**TAREFA ESCRITA:**
No texto sobre os filmes Corrida Sem Fim e Persona, qual carro dirigem os dois heróis de Corrida Sem Fim?

**DOCUMENTO DE ORIGEM:**
┌──

O famoso último plano de Corrida Sem Fim termina numa imagem congelada que começa a se autodestruir depois de alguns segundos. O freeze frame não é abrupto: a imagem vai parando aos poucos, ficando cada vez mais lenta, até se fixar num fotograma que, como ocorreria numa projeção em que a película travasse, põe-se a queimar. Surge um furo na imagem, uma chaga que rapidamente se espalha devorando todo o conteúdo da tela. É como se a única forma de terminar um filme que não tem fim fosse interromper arbitrariamente o desfilamento da fita no projetor, assim como a única forma de parar a eterna perambulação dos dois heróis lacônicos de Corrida Sem Fim seria cortar o combustível ou furar um dos pneus do seu Chevrolet ‘55. O fotograma queimado, imagem que figura sua própria destruição, assinala um limite para além do qual já não há mais cinema, já não há mais imagem. O nomadismo das personagens ganha uma dimensão metafílmica após esse final, afirmando-se como o correlato narrativo-representativo de um movimento sem parada – a passagem da película pela luz – que nada mais é que uma condição estrutural e funcional do cinema.

Cinco anos antes de Corrida Sem Fim, em Persona (Bergman, 1966), já havia uma cena em que a película queimava e se destruía. A tela, depois de consumada a devoração da imagem, ficava em branco, como que devolvida ao vazio anterior ao início do espetáculo. Em seguida, algumas imagens que já haviam aparecido no começo do filme retornavam: fragmentos de um pastiche de comédia burlesca dos primórdios (o mesmo já usado por Bergman em Prisão, de 1949), uma mão trespassada por um prego como na crucificação do Cristo etc. A tela esburacada dava acesso às imagens pulsionais originárias do filme, que, de certa forma, recomeçava a partir daquele momento. O plano em que a película queimava, carregado de significado simbólico, mostrava o rosto de Bibi Andersson por trás de uma cortina (feita de um tecido delgado, facilmente atravessado pela luz e o olhar – evidente metáfora do suporte cinematográfico) que ela havia acabado de abrir, como se o filme estivesse a virar uma página ou a passar de uma camada de imagem a outra mais profunda, mais antiga. Violentando sua própria superfície icônica, o filme extenuava as possibilidades de figuração do conflito psíquico de suas personagens ao mesmo tempo em que anunciava uma nova etapa de seu desenvolvimento dramático.

└──

**MATERIAL FORNECIDO:**
┌──

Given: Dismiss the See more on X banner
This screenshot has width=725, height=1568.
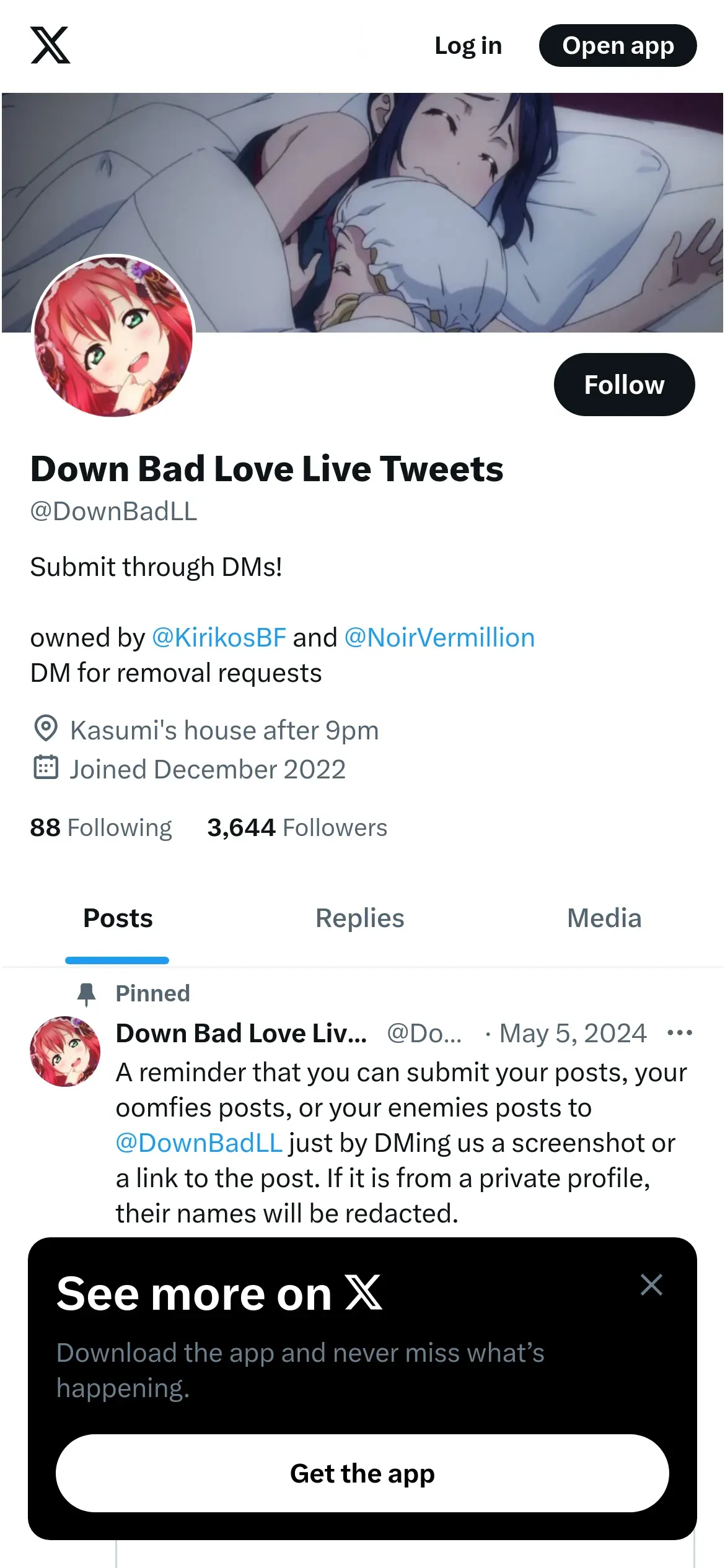Looking at the screenshot, I should (x=651, y=1284).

└──

**SOLUÇÃO DO PROBLEMA:**
Um Chevrolet ‘55.